No es la primera vez que PaperCut está en el centro de atención debido a vulnerabilidades. En la primera mitad de 2023, los servidores de esta plataforma fueron objetivo de grupos de ransomware, incluidos LockBit y Clop. Estos utilizaron la vulnerabilidad CVE-2023-27350, que permitía la ejecución remota de código sin autenticación, así como el fallo CVE-2023-27351, relacionado con la fuga de información confidencial.

Microsoft confirmó la implicación de estos grupos y posteriormente informó que también se sumaron hackers iraníes vinculados a los grupos APT MuddyWater y APT35. Durante los ataques, los delincuentes obtuvieron acceso a la función de "archivo de impresión", que permite guardar copias de todos los documentos enviados a imprimir, abriendo así la posibilidad de comprometer información corporativa sensible.

CISA añadió la vulnerabilidad CVE-2023-27350 a su catálogo de vulnerabilidades explotadas el 21 de abril de 2023 y concedió tres semanas para actualizar los sistemas, tras lo cual, junto con el FBI, emitió una advertencia separada.

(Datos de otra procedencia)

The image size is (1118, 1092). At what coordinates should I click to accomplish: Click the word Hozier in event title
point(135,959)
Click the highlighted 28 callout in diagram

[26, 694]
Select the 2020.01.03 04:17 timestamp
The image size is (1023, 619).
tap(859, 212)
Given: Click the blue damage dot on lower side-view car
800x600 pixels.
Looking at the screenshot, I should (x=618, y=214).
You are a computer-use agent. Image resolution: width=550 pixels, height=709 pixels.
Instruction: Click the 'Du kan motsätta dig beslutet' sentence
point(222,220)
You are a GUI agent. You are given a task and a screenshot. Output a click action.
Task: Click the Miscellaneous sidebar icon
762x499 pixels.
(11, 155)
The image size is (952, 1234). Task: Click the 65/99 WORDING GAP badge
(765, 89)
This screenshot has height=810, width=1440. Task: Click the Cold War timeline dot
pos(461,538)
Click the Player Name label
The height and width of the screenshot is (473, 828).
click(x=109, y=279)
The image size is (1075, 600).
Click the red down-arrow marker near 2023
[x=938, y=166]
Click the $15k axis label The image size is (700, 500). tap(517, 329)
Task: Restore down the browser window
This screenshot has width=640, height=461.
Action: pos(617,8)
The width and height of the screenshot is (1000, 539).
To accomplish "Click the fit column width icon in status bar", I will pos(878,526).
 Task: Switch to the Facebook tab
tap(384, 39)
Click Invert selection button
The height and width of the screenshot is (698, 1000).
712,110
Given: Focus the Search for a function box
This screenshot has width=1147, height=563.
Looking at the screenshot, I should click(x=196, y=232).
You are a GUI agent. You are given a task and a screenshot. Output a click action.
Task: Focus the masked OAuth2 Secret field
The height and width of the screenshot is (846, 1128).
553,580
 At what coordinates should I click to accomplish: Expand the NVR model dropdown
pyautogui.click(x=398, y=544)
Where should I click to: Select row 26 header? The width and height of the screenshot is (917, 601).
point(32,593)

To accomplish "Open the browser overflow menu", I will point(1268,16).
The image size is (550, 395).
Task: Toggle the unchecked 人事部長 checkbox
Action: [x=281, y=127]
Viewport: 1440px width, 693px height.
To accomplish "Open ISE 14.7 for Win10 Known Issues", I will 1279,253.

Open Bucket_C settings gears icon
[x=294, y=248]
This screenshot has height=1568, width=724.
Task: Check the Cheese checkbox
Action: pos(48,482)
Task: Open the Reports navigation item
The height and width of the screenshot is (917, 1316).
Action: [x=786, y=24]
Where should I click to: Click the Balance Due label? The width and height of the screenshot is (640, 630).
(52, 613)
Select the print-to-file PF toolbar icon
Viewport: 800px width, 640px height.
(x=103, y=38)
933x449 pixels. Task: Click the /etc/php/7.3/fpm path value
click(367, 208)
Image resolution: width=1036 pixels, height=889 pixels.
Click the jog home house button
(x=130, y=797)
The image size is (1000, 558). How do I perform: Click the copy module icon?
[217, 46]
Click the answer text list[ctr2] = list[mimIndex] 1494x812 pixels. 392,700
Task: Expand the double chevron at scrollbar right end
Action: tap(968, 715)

Esta se refería a los ataques del ransomware Bl00dy, dirigidos a instituciones educativas donde el uso de PaperCut es especialmente común.

En vista del historial de compromisos masivos relacionados con este software, CISA insta no solo a las agencias federales, sino también a las empresas privadas, a no demorar la actualización de sus sistemas. La agencia subraya que este tipo de vulnerabilidades sigue siendo una herramienta constante en el arsenal de los atacantes y representa una amenaza real para toda la infraestructura digital.